In a recent Boston.com article, Dave Winer responds to Google's acquisition of Blogger:
Consider Google's acquisition of Blogger, one of the companies that launched the personal weblog craze. It's got Dave Winer climbing the walls. Winer, a Berkman Fellow at the Harvard Law School, founded UserLand Software Inc., maker of the blogging program Radio Userland. Winer says that Google may crush rival blogging systems like Radio Userland.
He points to the popular Google Toolbar program that's attached to millions of Web browsers. The toolbar makes it easy to do Google searches and block pop-up ads, but it also contains a link to Google's Blogger service. Microsoft's critics once warned that the company would use its browser toolbars to steer people to Microsoft products. Winer sees Google trying to pull the same stunt.
"Do they have a right to do it? Absolutely," Winer admits. "But I also have a right to hate them."
Yes, he has that right.
But "hating" isn't an effective way to protect shareholder value.
On the other hand, given Winer's very early position and history of contributions to the blogging field, he also had the right to protect his shareholders by filing patents. If I was a shareholder, I'd be more interested in a CEO that protected my interests rather than one who hates large competitors who are only doing the obvious, utterly predictable and and completely inevitable actions that large companies always do. Hating inevitable realities is not an effective means for increasing the book value of a company.

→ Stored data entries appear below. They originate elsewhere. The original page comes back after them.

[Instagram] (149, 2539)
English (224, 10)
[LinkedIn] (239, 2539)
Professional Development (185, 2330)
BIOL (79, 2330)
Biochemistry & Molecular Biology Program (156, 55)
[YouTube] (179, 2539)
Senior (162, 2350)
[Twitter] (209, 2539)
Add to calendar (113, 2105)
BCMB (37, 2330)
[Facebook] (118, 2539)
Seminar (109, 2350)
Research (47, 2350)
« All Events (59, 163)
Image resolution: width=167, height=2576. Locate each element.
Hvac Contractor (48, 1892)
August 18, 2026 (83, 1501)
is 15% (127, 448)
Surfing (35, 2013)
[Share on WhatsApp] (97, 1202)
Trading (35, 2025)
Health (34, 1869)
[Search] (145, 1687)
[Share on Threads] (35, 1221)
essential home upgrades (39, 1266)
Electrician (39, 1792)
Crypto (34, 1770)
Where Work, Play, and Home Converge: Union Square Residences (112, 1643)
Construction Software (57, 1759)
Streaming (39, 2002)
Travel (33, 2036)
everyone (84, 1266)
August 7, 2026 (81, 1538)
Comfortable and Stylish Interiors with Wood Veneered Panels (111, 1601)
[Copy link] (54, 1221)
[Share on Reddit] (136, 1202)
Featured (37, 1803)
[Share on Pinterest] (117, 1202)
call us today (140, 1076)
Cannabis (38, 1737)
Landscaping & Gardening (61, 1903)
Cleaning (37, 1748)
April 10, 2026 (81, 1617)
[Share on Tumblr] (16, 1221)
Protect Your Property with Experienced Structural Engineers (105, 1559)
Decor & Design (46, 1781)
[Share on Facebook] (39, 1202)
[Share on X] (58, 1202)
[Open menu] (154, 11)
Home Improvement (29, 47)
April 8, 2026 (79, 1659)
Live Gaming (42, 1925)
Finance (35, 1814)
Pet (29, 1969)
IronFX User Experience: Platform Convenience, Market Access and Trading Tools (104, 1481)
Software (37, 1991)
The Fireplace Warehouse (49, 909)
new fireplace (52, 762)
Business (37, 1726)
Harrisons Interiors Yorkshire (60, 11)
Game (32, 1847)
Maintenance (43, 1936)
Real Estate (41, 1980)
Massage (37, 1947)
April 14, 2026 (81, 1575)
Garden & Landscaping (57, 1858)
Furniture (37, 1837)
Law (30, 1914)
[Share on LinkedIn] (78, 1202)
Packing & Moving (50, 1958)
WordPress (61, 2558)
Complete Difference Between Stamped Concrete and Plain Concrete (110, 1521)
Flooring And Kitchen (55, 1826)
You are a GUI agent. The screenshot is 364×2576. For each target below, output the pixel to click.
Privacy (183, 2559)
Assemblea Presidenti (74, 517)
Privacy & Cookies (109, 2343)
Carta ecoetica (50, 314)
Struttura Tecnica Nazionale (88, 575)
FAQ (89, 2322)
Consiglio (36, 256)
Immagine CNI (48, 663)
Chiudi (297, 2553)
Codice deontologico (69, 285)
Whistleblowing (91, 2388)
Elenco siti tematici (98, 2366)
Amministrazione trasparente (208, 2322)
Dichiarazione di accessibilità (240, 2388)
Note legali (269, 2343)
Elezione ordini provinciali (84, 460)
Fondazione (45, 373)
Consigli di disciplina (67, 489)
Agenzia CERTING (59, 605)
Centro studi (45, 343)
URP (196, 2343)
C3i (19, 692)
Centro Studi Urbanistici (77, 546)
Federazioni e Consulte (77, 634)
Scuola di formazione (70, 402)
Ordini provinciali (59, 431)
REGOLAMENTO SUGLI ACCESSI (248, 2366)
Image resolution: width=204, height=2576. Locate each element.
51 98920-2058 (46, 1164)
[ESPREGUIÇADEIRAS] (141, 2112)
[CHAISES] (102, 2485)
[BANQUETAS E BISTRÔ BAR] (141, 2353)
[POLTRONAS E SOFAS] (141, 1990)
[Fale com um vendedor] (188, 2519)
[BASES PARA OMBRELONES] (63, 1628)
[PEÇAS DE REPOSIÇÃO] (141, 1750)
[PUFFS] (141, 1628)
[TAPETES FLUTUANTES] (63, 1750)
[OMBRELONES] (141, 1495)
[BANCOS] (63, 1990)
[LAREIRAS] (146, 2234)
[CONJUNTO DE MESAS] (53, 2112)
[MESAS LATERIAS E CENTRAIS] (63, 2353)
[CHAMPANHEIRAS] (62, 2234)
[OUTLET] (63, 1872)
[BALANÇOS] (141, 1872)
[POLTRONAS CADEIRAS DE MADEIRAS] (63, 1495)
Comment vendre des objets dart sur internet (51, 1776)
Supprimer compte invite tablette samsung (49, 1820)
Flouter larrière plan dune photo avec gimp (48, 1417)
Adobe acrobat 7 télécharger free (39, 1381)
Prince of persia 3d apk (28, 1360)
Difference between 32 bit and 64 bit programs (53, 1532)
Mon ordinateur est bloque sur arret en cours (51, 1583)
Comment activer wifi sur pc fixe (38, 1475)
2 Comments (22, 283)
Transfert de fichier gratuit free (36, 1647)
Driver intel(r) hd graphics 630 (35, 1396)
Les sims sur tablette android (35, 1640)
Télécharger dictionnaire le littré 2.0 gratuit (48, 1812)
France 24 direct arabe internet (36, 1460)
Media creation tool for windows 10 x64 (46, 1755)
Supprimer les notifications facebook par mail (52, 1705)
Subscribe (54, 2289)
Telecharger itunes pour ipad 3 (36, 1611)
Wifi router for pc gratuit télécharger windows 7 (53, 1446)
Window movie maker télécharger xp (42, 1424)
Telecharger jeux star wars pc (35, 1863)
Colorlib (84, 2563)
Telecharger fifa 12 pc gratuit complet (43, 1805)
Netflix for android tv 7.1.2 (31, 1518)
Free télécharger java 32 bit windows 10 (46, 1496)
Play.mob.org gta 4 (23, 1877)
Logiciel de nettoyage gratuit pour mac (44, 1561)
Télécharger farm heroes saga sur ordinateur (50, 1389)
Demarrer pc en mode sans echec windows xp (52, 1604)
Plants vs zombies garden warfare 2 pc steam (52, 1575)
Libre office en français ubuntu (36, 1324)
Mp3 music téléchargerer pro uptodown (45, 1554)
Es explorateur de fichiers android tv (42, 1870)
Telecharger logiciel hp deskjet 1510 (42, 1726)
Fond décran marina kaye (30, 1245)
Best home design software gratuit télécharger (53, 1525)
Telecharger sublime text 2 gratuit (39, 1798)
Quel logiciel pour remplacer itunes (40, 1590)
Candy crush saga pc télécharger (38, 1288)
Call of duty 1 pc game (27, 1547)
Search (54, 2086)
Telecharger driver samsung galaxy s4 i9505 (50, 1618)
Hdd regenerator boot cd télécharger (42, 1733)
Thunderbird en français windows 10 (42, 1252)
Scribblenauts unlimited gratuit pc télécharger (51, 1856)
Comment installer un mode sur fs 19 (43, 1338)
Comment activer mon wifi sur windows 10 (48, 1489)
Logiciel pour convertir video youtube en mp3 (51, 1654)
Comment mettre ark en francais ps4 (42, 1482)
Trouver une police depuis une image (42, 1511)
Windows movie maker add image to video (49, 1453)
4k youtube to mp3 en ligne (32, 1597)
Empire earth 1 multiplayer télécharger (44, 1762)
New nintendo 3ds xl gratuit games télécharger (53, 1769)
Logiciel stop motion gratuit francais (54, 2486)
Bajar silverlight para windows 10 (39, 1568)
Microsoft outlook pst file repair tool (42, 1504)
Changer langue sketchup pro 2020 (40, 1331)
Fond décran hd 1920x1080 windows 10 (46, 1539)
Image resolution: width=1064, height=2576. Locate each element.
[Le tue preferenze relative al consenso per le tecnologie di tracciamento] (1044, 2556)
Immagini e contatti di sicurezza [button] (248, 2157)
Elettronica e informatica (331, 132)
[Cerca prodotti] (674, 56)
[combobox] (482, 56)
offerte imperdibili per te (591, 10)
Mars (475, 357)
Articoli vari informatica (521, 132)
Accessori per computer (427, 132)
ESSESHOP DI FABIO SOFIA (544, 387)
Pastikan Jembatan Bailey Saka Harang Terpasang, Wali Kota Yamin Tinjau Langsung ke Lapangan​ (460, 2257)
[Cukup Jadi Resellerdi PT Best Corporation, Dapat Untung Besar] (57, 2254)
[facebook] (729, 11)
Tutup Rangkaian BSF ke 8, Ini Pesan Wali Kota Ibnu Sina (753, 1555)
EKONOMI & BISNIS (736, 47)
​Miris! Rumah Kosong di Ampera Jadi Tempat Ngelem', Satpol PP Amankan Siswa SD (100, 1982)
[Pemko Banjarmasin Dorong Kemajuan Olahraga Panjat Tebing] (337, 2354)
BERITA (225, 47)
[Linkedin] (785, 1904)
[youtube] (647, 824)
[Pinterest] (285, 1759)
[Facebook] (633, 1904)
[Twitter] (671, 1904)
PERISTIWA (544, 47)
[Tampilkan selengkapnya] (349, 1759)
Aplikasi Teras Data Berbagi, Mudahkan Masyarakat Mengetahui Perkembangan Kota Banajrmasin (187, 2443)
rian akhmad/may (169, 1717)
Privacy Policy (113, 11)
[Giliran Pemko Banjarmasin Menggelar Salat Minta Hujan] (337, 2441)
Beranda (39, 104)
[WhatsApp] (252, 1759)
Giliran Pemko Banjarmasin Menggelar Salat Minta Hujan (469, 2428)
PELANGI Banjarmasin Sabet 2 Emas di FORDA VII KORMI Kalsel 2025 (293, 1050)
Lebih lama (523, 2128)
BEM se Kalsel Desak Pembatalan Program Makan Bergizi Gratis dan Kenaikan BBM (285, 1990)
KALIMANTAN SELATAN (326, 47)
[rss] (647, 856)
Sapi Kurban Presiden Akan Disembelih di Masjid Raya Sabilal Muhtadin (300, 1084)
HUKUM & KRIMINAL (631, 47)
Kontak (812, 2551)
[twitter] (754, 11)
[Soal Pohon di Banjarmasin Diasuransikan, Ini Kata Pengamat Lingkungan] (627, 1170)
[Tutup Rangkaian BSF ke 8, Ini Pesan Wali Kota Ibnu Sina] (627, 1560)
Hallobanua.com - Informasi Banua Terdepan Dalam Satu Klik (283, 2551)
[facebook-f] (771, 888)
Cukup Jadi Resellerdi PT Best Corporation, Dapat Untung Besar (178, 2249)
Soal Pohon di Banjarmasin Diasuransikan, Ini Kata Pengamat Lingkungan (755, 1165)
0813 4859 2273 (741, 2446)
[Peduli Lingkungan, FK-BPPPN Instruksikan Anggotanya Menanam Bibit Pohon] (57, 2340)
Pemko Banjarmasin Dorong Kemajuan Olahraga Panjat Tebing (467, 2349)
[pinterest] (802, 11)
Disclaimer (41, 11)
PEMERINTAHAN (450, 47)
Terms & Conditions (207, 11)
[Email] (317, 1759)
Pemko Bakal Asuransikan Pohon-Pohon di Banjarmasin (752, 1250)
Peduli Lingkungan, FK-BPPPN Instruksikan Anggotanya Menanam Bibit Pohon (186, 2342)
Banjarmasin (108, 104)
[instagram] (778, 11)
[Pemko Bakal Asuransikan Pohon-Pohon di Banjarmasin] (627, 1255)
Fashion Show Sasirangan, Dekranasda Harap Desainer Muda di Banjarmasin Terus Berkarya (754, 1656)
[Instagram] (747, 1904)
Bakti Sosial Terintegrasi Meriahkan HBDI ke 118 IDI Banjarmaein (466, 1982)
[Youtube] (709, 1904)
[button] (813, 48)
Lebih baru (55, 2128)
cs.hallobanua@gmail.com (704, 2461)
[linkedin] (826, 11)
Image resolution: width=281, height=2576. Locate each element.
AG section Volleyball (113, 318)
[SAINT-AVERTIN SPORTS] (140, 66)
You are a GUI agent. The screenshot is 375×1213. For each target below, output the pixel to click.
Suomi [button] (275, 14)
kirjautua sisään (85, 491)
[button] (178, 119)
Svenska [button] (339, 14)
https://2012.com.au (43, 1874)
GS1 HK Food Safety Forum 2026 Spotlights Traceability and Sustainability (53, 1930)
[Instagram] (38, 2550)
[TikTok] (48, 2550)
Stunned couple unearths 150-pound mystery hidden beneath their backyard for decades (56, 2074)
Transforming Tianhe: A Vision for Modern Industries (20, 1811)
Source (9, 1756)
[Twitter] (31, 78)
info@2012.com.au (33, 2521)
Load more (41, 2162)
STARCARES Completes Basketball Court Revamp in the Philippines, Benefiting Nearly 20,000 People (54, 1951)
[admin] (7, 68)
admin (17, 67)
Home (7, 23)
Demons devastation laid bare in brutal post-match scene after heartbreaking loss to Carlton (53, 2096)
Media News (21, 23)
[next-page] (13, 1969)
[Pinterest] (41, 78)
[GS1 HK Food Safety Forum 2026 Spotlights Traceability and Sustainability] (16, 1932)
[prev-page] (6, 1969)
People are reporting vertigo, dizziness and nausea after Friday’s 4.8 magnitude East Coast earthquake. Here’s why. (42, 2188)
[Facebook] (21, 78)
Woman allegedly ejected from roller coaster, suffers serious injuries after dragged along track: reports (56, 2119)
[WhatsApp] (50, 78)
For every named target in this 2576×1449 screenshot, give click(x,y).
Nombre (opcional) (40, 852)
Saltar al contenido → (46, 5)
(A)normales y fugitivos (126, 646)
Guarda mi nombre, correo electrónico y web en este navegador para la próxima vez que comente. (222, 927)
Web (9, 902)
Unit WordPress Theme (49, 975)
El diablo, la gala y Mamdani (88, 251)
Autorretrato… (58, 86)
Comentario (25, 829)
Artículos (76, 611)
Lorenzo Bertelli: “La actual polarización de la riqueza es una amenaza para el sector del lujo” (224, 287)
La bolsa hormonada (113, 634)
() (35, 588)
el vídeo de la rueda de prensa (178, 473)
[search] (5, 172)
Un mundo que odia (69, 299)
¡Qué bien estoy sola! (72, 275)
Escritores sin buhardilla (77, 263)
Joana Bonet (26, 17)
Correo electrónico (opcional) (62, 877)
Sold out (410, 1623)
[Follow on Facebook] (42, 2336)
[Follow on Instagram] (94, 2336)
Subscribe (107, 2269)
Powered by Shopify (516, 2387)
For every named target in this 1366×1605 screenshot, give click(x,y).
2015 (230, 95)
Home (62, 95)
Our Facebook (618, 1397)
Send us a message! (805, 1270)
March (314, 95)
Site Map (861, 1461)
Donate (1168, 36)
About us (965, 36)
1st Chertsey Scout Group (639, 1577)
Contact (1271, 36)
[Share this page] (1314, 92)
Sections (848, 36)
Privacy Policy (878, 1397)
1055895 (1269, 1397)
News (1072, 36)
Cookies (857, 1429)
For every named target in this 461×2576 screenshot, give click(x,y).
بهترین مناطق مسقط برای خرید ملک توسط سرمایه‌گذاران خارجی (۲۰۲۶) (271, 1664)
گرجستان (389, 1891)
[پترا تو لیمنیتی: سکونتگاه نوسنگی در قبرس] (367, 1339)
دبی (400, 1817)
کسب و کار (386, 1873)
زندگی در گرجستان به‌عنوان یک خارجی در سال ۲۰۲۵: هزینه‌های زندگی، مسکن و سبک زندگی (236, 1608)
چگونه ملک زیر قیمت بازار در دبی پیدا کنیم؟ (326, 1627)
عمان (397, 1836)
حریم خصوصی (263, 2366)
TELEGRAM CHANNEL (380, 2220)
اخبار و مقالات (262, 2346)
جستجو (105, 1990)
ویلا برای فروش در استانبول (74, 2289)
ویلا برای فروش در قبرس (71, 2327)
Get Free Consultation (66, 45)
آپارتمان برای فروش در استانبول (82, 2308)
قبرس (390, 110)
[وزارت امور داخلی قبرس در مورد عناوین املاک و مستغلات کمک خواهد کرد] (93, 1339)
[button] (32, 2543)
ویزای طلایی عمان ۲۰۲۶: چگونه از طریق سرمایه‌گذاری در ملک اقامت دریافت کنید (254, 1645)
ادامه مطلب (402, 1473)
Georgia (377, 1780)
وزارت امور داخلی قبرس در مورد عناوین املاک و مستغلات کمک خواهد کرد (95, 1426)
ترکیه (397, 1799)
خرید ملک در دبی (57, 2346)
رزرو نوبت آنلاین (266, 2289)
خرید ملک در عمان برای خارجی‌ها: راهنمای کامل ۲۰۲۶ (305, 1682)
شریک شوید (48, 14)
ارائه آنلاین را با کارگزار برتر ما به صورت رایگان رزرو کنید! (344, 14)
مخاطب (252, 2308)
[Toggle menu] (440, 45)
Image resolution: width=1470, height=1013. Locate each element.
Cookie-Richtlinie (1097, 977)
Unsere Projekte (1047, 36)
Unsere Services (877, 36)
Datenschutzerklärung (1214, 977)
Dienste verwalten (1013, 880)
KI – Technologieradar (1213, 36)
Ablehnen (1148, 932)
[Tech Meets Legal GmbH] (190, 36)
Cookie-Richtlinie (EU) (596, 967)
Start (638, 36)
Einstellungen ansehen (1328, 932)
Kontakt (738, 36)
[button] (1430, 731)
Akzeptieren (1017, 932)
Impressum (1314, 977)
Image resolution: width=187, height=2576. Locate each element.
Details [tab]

He wouldn't have to sue Google -- and given Google's resources it would probably be foolish for him to do so outside of the context of a relationship with a well-heeled partner. And he wouldn't have to attack open-source blogging tools or other small companies if he does not feel it is ethical to do so. But the simple fact of the patents' existence would increase the value of Userland as a company. It would make such potential partnerships much more likely to occur, it would make investors more interested in investing, and it would raise the price of any possible future acquisition.
It would help protect shareholder interests.